§ Problem to solve: Extract all of the items below and reproduce each line verbatim, with nothing changed.

§ Records to process:
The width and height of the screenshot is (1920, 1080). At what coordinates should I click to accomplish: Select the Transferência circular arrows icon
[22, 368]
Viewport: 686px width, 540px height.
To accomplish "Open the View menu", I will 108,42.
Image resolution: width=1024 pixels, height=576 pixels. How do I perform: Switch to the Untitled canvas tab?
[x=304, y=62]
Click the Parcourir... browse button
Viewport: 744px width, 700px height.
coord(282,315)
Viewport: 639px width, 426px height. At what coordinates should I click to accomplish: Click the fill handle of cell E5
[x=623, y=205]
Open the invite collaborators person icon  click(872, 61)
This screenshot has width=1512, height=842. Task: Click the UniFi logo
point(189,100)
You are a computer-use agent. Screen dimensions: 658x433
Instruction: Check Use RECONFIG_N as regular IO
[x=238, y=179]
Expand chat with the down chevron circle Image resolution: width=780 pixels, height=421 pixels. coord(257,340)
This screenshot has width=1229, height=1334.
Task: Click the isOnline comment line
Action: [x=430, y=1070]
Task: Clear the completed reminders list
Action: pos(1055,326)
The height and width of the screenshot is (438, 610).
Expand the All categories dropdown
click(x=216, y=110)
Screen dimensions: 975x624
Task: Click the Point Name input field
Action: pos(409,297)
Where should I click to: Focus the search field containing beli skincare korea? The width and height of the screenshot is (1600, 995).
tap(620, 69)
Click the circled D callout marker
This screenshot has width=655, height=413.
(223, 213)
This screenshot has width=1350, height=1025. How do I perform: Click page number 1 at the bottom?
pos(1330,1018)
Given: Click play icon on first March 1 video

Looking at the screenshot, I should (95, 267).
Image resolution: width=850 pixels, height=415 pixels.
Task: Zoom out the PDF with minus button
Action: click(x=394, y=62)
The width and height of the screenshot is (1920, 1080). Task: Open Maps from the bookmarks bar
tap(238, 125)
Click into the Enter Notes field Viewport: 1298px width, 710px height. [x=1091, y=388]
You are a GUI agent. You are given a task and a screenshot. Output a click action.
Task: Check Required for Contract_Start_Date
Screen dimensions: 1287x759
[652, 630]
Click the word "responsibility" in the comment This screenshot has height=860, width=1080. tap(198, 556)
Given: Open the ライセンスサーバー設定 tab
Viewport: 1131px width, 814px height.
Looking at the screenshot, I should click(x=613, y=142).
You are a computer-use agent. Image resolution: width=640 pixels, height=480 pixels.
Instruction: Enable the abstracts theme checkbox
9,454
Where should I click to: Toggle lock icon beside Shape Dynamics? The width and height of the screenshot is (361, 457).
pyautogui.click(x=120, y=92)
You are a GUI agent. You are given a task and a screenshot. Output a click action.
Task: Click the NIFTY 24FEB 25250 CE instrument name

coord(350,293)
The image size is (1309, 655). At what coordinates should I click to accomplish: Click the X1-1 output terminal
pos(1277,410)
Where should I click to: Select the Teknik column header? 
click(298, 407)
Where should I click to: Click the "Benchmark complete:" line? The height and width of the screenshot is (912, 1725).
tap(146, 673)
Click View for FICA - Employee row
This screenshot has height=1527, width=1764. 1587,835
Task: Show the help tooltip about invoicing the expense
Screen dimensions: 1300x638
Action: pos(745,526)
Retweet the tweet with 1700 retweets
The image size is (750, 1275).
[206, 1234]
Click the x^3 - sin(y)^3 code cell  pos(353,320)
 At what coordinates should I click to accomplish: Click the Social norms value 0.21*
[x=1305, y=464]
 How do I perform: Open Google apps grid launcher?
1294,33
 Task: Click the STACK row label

§ Correct answer:
The width and height of the screenshot is (1920, 1080). At what coordinates should I click to accomplish: Select the Transferência circular arrows icon
[22, 368]
Viewport: 686px width, 540px height.
To accomplish "Open the View menu", I will 108,42.
Image resolution: width=1024 pixels, height=576 pixels. How do I perform: Switch to the Untitled canvas tab?
[x=304, y=62]
Click the Parcourir... browse button
Viewport: 744px width, 700px height.
coord(282,315)
Viewport: 639px width, 426px height. At what coordinates should I click to accomplish: Click the fill handle of cell E5
[x=623, y=205]
Open the invite collaborators person icon  click(872, 61)
This screenshot has width=1512, height=842. Task: Click the UniFi logo
point(189,100)
You are a computer-use agent. Screen dimensions: 658x433
Instruction: Check Use RECONFIG_N as regular IO
[x=238, y=179]
Expand chat with the down chevron circle Image resolution: width=780 pixels, height=421 pixels. coord(257,340)
This screenshot has width=1229, height=1334.
Task: Click the isOnline comment line
Action: [x=430, y=1070]
Task: Clear the completed reminders list
Action: pos(1055,326)
The height and width of the screenshot is (438, 610).
Expand the All categories dropdown
click(x=216, y=110)
Screen dimensions: 975x624
Task: Click the Point Name input field
Action: pos(409,297)
Where should I click to: Focus the search field containing beli skincare korea? The width and height of the screenshot is (1600, 995).
tap(620, 69)
Click the circled D callout marker
This screenshot has width=655, height=413.
(223, 213)
This screenshot has width=1350, height=1025. How do I perform: Click page number 1 at the bottom?
pos(1330,1018)
Given: Click play icon on first March 1 video

Looking at the screenshot, I should (95, 267).
Image resolution: width=850 pixels, height=415 pixels.
Task: Zoom out the PDF with minus button
Action: click(x=394, y=62)
The width and height of the screenshot is (1920, 1080). Task: Open Maps from the bookmarks bar
tap(238, 125)
Click into the Enter Notes field Viewport: 1298px width, 710px height. [x=1091, y=388]
You are a GUI agent. You are given a task and a screenshot. Output a click action.
Task: Check Required for Contract_Start_Date
Screen dimensions: 1287x759
[652, 630]
Click the word "responsibility" in the comment This screenshot has height=860, width=1080. tap(198, 556)
Given: Open the ライセンスサーバー設定 tab
Viewport: 1131px width, 814px height.
Looking at the screenshot, I should click(x=613, y=142).
You are a computer-use agent. Image resolution: width=640 pixels, height=480 pixels.
Instruction: Enable the abstracts theme checkbox
9,454
Where should I click to: Toggle lock icon beside Shape Dynamics? The width and height of the screenshot is (361, 457).
pyautogui.click(x=120, y=92)
You are a GUI agent. You are given a task and a screenshot. Output a click action.
Task: Click the NIFTY 24FEB 25250 CE instrument name

coord(350,293)
The image size is (1309, 655). At what coordinates should I click to accomplish: Click the X1-1 output terminal
pos(1277,410)
Where should I click to: Select the Teknik column header? 
click(298, 407)
Where should I click to: Click the "Benchmark complete:" line? The height and width of the screenshot is (912, 1725).
tap(146, 673)
Click View for FICA - Employee row
This screenshot has height=1527, width=1764. 1587,835
Task: Show the help tooltip about invoicing the expense
Screen dimensions: 1300x638
Action: pos(745,526)
Retweet the tweet with 1700 retweets
The image size is (750, 1275).
[206, 1234]
Click the x^3 - sin(y)^3 code cell  pos(353,320)
 At what coordinates should I click to accomplish: Click the Social norms value 0.21*
[x=1305, y=464]
 How do I perform: Open Google apps grid launcher?
1294,33
 Task: Click the STACK row label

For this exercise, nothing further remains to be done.